AMA to Congress: One Week Left to Act on Medicare Physician Payment
Seniors, military families, baby boomers need a permanent solution to ensure stability of their health care
For immediate release:
Feb. 22, 2010
WASHINGTON, D.C. – Stressing the urgent need for action this week on Medicare physician payment reform, AMA President J. James Rohack, M.D. writes in a letter today to every member of the U.S. Congress that in one week “a 21 percent payment cut takes effect, yet the pathway for addressing the underlying problem remains a mystery.”
“Kicking the can down the road with yet another short-term action magnifies the problem and makes it very difficult for physicians to continue caring for seniors and military families,” writes Dr. Rohack as he recognizes the fiscal challenges facing our nation, while pointing out that short-term action increases the cost of reform and the size of the cut.
“We cannot support congressional efforts that will further undermine the stability of the Medicare program and access to care for our nation’s elderly, disabled and military families,” writes Dr. Rohack as he calls on Congress to “stop this growing threat to the Medicare and TRICARE programs.”
Full Text of the Letter to all Members of Congress from AMA President J. James Rohack, M.D.:
Dear Senator and Representative:
On behalf of the physician and medical student members of the American Medical Association, I am writing to stress the urgency of addressing the flawed Medicare physician payment system and to call on Congress to take prompt action on a permanent solution to a problem that annually threatens the foundation of the American health care system.
Only a week remains before the most recent short-term Medicare physician payment freeze expires and a 21 percent payment cut takes effect, yet the pathway for addressing the underlying problem remains a mystery. Medicare payment for care provided to our nation’s seniors, and for military families who are covered by TRICARE, has been stagnant for almost a decade. Only in the last year have rates returned to 2001 levels. In the face of the rising cost of caring for Medicare beneficiaries and military families, this situation is untenable for physician practices, the majority of which are small businesses.
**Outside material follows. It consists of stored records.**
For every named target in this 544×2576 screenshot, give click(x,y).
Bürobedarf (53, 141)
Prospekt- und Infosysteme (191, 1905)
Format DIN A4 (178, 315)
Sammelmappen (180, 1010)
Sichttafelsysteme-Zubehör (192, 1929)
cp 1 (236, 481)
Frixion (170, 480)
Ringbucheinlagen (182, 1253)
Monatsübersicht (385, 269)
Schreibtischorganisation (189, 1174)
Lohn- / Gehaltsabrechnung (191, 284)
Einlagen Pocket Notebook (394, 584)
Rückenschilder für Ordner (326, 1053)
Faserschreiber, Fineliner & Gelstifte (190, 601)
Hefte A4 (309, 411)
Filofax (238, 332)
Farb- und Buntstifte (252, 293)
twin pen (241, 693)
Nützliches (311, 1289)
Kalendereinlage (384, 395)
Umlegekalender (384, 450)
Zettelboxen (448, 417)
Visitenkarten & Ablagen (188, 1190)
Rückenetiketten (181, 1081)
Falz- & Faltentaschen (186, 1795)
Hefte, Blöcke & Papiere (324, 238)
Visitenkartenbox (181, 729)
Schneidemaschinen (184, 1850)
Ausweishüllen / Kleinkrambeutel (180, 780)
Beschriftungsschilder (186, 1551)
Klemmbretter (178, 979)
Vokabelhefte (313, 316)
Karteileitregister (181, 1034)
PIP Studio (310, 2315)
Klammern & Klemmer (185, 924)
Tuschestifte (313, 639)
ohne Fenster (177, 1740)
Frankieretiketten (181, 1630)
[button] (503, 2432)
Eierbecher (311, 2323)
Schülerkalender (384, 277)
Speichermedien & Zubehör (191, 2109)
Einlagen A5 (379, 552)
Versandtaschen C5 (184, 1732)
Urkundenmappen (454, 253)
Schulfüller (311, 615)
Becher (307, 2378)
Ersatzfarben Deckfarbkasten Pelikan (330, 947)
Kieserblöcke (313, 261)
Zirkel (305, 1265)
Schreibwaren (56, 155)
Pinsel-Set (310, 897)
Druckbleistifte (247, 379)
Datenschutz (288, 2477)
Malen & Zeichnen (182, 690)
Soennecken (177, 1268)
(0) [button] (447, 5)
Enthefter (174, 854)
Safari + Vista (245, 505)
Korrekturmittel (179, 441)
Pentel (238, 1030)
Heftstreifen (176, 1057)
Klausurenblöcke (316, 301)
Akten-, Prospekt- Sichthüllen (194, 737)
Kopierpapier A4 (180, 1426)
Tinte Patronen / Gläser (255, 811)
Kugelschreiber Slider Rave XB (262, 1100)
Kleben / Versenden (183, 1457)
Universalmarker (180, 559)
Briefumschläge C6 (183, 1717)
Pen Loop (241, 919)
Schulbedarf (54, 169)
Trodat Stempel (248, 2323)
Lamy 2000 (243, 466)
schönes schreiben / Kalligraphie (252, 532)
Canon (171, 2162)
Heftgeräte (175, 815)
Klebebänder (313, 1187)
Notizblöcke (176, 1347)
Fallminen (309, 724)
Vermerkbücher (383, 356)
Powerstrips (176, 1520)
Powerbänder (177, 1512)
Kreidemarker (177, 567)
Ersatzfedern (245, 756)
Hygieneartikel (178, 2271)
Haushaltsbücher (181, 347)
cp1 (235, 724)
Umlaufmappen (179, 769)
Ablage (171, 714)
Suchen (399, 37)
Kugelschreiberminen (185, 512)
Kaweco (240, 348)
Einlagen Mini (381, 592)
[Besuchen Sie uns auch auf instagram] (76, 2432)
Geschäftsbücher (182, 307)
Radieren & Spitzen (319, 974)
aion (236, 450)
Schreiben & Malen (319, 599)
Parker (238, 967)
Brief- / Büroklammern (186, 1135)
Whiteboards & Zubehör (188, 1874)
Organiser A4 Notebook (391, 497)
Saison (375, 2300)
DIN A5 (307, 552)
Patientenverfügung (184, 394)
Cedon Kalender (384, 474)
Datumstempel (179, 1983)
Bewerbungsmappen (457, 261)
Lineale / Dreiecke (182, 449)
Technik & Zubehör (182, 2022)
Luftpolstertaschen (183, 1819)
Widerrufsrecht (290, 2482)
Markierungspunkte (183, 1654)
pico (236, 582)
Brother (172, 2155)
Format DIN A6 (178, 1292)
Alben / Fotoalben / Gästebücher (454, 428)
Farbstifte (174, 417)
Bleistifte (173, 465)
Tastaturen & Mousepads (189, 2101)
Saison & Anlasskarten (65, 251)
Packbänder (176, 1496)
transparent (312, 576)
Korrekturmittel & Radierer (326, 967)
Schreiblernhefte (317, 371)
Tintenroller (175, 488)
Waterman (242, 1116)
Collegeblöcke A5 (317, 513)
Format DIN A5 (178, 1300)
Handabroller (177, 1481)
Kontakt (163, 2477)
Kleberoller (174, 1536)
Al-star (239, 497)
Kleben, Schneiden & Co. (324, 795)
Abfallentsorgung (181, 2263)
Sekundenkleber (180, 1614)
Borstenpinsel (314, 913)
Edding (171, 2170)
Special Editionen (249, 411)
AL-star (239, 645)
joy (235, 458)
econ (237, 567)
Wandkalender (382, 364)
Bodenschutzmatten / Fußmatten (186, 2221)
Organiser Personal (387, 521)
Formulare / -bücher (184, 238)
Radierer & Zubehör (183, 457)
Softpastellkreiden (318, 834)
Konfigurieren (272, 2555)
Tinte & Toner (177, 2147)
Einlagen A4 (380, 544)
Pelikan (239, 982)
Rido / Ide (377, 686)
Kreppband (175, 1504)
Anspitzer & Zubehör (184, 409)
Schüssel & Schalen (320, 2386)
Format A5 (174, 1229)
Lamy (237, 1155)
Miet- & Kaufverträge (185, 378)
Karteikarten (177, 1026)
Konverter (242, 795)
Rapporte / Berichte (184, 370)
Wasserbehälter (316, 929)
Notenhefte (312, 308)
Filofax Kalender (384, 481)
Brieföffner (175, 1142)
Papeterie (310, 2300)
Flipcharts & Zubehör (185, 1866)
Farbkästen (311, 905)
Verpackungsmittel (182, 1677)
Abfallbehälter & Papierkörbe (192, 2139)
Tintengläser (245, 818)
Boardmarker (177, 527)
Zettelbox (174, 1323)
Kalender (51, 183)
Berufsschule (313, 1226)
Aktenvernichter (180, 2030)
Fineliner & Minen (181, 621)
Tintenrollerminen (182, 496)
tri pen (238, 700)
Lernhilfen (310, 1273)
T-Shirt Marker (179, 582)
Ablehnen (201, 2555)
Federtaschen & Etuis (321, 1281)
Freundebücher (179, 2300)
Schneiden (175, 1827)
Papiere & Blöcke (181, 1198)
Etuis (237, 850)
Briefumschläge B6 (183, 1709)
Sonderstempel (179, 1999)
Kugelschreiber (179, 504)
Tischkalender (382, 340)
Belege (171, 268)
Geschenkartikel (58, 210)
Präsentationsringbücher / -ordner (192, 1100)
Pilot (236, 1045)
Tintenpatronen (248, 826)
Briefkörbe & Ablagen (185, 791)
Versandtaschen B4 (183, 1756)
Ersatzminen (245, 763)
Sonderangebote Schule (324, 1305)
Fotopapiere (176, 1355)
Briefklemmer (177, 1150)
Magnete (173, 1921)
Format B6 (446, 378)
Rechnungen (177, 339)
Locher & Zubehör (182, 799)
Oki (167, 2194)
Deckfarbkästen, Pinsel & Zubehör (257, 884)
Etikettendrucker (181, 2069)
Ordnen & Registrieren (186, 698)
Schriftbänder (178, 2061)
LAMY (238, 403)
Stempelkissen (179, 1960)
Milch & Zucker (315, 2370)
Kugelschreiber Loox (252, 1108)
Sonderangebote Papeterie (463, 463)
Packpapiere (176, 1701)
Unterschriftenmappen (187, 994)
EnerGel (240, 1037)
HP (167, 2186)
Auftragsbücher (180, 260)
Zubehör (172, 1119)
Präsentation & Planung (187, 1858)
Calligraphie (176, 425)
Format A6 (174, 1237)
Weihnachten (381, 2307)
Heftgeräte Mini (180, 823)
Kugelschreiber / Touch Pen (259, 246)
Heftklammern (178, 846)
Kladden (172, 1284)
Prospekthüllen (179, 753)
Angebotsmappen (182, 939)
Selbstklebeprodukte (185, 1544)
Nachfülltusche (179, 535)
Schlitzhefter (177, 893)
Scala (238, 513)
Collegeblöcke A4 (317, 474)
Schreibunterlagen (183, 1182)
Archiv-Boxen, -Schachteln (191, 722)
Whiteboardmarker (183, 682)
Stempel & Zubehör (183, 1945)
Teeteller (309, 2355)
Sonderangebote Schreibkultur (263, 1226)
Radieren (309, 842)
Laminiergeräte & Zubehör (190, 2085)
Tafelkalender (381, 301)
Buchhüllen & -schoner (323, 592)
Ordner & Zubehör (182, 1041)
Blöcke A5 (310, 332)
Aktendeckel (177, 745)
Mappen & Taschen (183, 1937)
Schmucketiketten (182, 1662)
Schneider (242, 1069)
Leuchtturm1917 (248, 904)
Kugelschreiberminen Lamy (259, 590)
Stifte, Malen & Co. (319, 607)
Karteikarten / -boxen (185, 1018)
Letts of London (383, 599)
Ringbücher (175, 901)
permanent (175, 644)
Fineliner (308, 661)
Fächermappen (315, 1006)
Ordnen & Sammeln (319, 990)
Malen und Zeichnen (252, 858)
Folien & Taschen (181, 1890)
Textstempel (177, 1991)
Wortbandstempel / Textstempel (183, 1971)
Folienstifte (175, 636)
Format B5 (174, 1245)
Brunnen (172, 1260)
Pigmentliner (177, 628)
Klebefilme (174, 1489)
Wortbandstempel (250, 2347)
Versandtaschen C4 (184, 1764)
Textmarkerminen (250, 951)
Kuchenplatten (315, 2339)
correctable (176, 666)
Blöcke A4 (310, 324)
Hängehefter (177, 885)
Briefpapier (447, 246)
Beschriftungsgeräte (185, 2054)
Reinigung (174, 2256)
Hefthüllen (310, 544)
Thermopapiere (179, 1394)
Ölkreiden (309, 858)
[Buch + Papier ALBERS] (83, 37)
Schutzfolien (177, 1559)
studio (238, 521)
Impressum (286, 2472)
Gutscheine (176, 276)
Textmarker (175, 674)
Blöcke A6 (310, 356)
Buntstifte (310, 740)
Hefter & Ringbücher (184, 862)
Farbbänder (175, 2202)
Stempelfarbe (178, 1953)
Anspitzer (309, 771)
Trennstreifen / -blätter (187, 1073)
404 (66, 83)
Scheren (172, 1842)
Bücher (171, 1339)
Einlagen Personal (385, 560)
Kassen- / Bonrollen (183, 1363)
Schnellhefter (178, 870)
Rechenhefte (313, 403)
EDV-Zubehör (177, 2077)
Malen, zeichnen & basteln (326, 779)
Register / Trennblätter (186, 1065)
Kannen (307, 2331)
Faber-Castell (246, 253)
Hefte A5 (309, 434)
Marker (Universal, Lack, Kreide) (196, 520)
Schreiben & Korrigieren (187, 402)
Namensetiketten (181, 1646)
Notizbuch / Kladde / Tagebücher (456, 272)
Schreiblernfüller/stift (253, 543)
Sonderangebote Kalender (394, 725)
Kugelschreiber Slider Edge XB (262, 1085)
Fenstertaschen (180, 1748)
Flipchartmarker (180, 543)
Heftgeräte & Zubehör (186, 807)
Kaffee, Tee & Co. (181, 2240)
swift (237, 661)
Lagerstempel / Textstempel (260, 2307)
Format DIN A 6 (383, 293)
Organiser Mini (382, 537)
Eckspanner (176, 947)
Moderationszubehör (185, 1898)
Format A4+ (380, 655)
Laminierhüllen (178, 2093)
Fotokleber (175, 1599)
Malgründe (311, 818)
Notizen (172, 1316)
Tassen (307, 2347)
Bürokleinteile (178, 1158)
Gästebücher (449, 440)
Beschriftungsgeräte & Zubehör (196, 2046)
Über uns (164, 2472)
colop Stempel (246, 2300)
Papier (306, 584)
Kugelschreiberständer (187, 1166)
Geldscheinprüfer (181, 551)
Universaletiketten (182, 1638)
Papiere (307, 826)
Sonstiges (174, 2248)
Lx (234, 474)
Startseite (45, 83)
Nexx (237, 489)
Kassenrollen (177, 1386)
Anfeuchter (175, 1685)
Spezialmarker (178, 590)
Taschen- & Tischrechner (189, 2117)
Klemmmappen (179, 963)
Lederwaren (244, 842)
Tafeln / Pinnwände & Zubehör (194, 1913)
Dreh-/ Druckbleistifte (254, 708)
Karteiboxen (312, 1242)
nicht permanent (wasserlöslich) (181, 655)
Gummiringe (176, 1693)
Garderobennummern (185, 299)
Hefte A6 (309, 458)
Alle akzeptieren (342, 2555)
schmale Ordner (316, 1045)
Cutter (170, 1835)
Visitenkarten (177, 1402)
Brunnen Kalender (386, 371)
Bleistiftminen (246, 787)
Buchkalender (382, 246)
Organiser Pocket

We understand the tremendous fiscal challenges our nation faces. However, Congress must step back and recognize that the enormous deficit in the Medicare physician payment system is one of its own creation. Despite claims that the costs of previous short-term “fixes” were offset, any casual observer knows that to be false. Scheduled cuts were merely delayed, and then further compounded by the continued operation of the sustainable growth rate (SGR) formula. Each year Congress fails to address the underlying cause of the problem, the deficit grows even larger; the cost of future fixes and the size of future cuts explodes. If Congress had fixed this problem in 2005, when physicians faced a cut of about 3.3 percent, the cost of permanent reform would have been $49 billion. Now, Medicare projects a 21 percent cut for this year and the price tag of reform has skyrocketed to $210 billion.
Kicking the can down the road with yet another short-term action magnifies the problem and makes it very difficult for physicians to continue caring for seniors and military families. Medicare beneficiaries and their physicians deserve better treatment than having to worry if this is the year or the month or the week that Congressional inaction will allow the Medicare physician payment system to collapse. It is absolutely critical that Congress address this challenge now, and that the problem be resolved permanently.
We cannot support congressional efforts that will further undermine the stability of the Medicare program and access to care for our nation’s elderly, disabled, and military families. The gap between adequate payment rates and cuts called for by the SGR simply cannot be allowed to continue expanding. Continuation of recent Congressional responses to this problem will dramatically limit the ability of physicians to see new Medicare and TRICARE patients, and make it more difficult for them to continue caring for established patients who are covered by these programs. Care for those patients who have served our nation so well will shift to a more costly site, our nation’s emergency rooms, driving Medicare Part A to fiscal insolvency sooner. Does Congress intend for Medicare and TRICARE to suffer the same fate as the Medicaid program, where choice of physician and access is severely limited because payment levels fail to cover costs of providing the care that patients need?
It is time for Congress to finally stop this growing threat to the Medicare and TRICARE programs and move immediately to repeal the Medicare SGR formula, replacing it with a system that ensures payments keep pace with the rising costs of the care received by Medicare beneficiaries and military families.